Ma non dimentichiamo che il Turkestan occidentale era parte integrante ieri dell’impero russo e poi dell’Unione sovietica, ed oggi è in rapporti con Mosca.
Le origini dell’instabilità dell’area mediorientale sono tutte da ricercare nelle scelte dei governatori britannici delle Indie, che intendevano normalizzare in mani inglesi tutto l’areale dal Turkmenistan al Pakistan, con in mezzo Persia e Afghanistan. Scalzare la Russia da quell’area, era nel 1838 il pallino fisso di Londra: diplomatici russi come l’orientalista Jan Prosper Witkiewicz (Vitkevič) erano considerati agenti di disturbo e d’intralcio al piano britannico, che prevedeva la sostituzione di sovrani ed emiri con persone gradite ai governatori delle Indie. Ma le occupazioni di quelle zone non hanno mai detto bene agli inglesi: infatti nel 1841 si sommarono presenza inglese, crisi economica afgana, insofferenza dei locali e la situazione precipitò con l’esplosione di violentissime rivolte; la più sanguinosa a Kabul, culminata con l’assalto alla casa dell’agente politico britannico.
Ovviamente le rivolte produssero in tutta l’area odio verso gli inglesi, carneficine di soldati della Corona britannica e tantissimi prigionieri a rischio decapitazione. E, ovviamente, grazie ai buoni uffici della diplomazia russa, i prigionieri inglesi ebbero salva la vita. Ecco che rapporti diplomatici russi rimangono imprescindibili nell’area. Ed una guerra tra persiani e inglesi è già stata scongiurata dai russi a metà ‘800, quando Londra conquistava l’Afghanistan (che era sotto l’egida persiana) dicendo che serviva per blindare i confini indiani dell’Impero britannico: la Russia evitava il conflitto e metteva d’accordo Teheran e Londra.
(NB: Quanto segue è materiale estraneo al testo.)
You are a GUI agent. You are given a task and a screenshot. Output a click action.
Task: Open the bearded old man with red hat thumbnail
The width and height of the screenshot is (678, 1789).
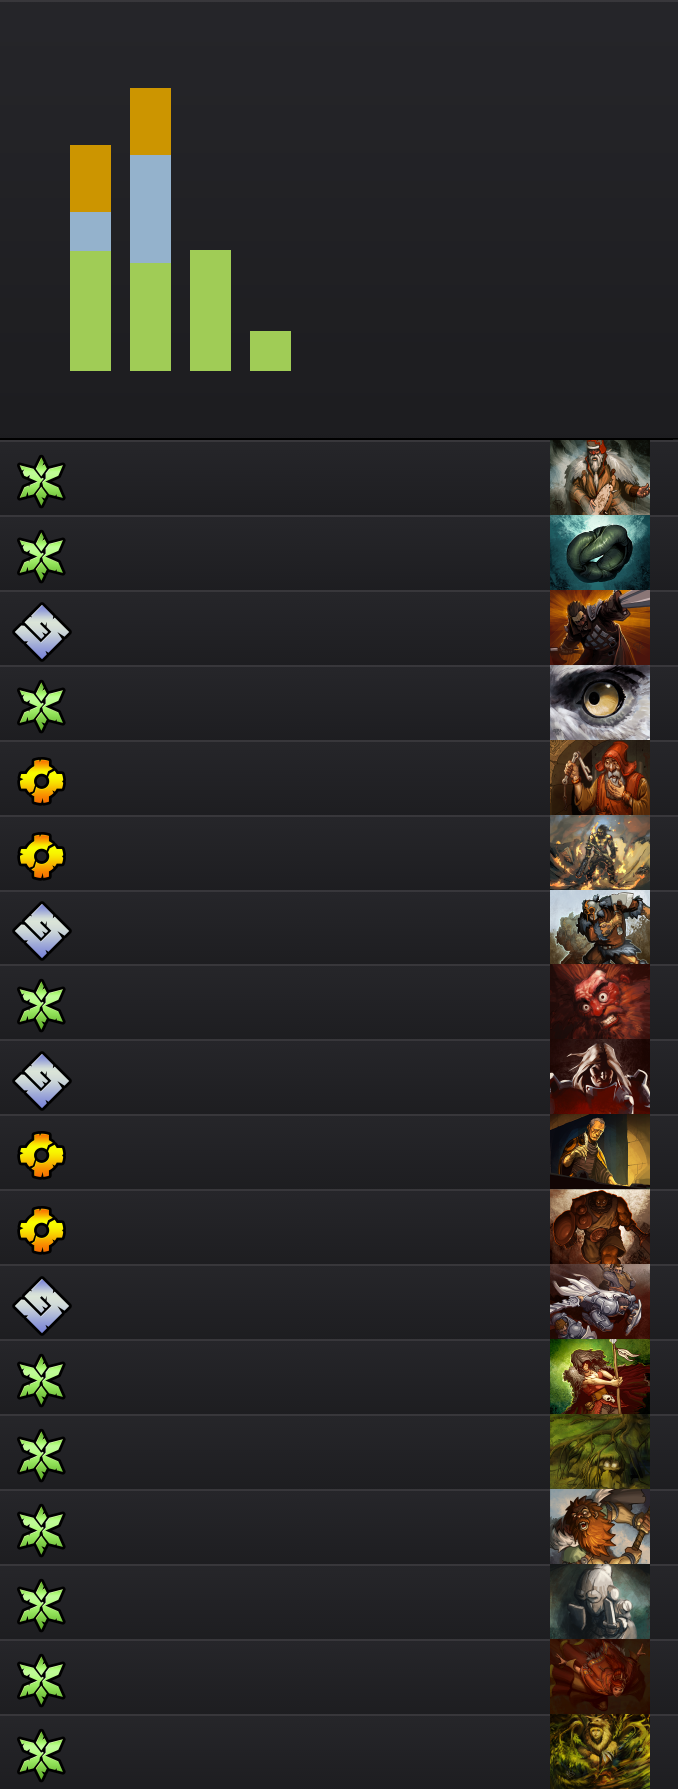coord(600,478)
Ma gli inglesi non demordono mai: con il crollo del regime zarista nel 1917, tutta la Persia cadeva in mani britanniche, ed il trattato anglo-persiano del 1919 di fatto formalizzava il protettorato di Londra (un giochetto fatto solo ed esclusivamente per il petrolio). Ma nel 1921 i persiani si ribellavano e firmavano con l’Unione Sovietica un trattato di amicizia, e da questa posizione strappavano il trattato anglo-persiano del 1919.
Inutile elencare quanto sangue sia costato agli inglesi ogni tentativo di colonizzazione dell’area. Resta il fatto che Putin sia l’unico capace di aprire una trattativa con l’Iran, e che la Cina possa rivelarsi un ottimo garante.
Con molta probabilità Donald Trump tra meno di dieci giorni estrometterà Europa e Gran Bretagna da ogni trattativa di pace, mettendo ad un unico tavolo Valdimir Putin, Benjamin Netanyahu, Xi Jinping e Ali Khamenei. Trump è un pratico attore internazionale, sa bene che le misure eccezionali d’una Guerra Mondiale non sarebbero gradite in Usa, e riporterebbero l’Europa indietro di almeno trecento anni.